For me, the roles are mostly intertwined, providing synergies that benefit A4A. The balance for me comes from being involved with both financial and operational aspects of the association. We strive to let the business needs of our members drive our funding requests versus allowing limited resources to drive our business needs. That’s not to say that every “business need” gets approved. On the surface, anyone can suggest, recommend, or even justify a business need. Having the ability to work closely with senior leadership on the operational side allows me to better assess requests, evaluate how they fit within our overall strategic plan, and ensure they are truly worth investment.
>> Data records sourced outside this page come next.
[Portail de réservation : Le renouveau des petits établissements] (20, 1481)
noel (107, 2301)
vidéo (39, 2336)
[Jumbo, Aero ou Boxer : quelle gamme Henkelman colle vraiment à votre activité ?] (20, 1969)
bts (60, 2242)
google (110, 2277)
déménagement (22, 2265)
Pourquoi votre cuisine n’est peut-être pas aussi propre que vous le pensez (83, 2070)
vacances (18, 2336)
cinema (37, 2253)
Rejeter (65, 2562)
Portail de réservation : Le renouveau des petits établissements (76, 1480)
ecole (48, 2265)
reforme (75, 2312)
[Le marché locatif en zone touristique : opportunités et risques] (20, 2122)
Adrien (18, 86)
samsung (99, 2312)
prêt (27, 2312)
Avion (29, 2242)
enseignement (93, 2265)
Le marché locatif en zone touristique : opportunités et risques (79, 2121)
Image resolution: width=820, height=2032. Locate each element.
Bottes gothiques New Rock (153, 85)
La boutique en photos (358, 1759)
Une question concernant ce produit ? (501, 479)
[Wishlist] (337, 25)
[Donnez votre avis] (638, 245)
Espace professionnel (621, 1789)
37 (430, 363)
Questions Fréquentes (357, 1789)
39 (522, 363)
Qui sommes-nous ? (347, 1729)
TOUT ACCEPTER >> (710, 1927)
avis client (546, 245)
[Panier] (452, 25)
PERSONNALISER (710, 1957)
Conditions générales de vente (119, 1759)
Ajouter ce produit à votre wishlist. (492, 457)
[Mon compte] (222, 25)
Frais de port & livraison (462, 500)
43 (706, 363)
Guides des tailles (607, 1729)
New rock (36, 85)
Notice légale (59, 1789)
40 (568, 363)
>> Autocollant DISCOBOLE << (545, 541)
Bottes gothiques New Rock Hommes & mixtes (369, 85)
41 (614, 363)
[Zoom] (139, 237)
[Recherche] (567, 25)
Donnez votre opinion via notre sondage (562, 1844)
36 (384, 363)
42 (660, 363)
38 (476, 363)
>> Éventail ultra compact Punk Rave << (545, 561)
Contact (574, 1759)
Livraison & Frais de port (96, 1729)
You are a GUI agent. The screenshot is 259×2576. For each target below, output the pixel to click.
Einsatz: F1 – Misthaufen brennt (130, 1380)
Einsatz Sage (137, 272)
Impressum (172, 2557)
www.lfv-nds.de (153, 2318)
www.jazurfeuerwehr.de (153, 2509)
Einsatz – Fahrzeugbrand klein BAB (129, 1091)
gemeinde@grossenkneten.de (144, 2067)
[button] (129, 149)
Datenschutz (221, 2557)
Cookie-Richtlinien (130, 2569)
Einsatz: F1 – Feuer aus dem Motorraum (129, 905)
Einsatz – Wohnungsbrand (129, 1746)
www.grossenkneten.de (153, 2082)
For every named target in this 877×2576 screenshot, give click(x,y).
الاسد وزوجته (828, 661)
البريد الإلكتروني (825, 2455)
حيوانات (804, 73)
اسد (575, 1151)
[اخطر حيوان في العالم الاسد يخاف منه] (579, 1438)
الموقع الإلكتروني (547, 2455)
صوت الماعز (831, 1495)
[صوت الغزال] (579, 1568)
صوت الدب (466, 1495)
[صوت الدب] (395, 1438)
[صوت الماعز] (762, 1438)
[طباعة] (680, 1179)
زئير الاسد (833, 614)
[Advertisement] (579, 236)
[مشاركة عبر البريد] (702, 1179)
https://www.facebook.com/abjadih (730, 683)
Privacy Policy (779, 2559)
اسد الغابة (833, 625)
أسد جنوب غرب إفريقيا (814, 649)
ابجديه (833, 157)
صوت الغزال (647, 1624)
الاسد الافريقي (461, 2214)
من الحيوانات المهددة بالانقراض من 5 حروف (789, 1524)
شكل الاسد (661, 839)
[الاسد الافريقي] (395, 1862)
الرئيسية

What technology would you like to see developed to help association CFOs?
I would love to see an app that could correctly predict the market 100 percent of the time. In all seriousness, I think technology that allows you to consolidate data and metrics from multiple platforms into a dashboard format would benefit nonprofits. With the increase in consumption-focused devices (phones, tablets, apps) nonprofits are reporting more data elements both internally and externally. The need is there to strike a balance between what needs to be reported and what is reported.
These systems are currently available, and as with any technology-related idea, the balance between off-the-shelf and customized is always an issue. Most technology platforms might get you to between 75 percent and 90 percent of exactly what you need, with the remainder being customized based on a nonprofit’s specific need(s).
What is your advice to a director who is looking to move into the C-suite in nonprofit finances?
Strive to be make yourself that “go-to” person and obtain as much other knowledge and experience outside of finance as possible. During my tenure as Director Financial Systems, I viewed each department as a customer and made sure I understood the business needs of each. I became a resource to the department heads and business units. I was able to obtain knowledge and experience outside of finance by moving up within A4A from auditing fuel service providers at U.S. airports, to assisting airlines with net settlements of revenue, to working in aviation security and managing the Y2K effort for the association. That breadth of experience helped me become a well-rounded resource for other association operations and issues and made the transition into the CFO/COO role rather smooth.
Earning a credential in finance – worth it for a nonprofit financial professional?
Yes – I feel that any type of professional credential, along with a continuing education requirement can only help you as you move throughout and up in your career. I hold my CPA designation and earned my MBA in managerial finance. I believe that you should never stop learning and what better way to do that than obtain professional certifications that includes a continuing education requirement. I am not saying that it is a requirement or absolutely necessary, but from a resume and future opportunity perspective it can only be a positive.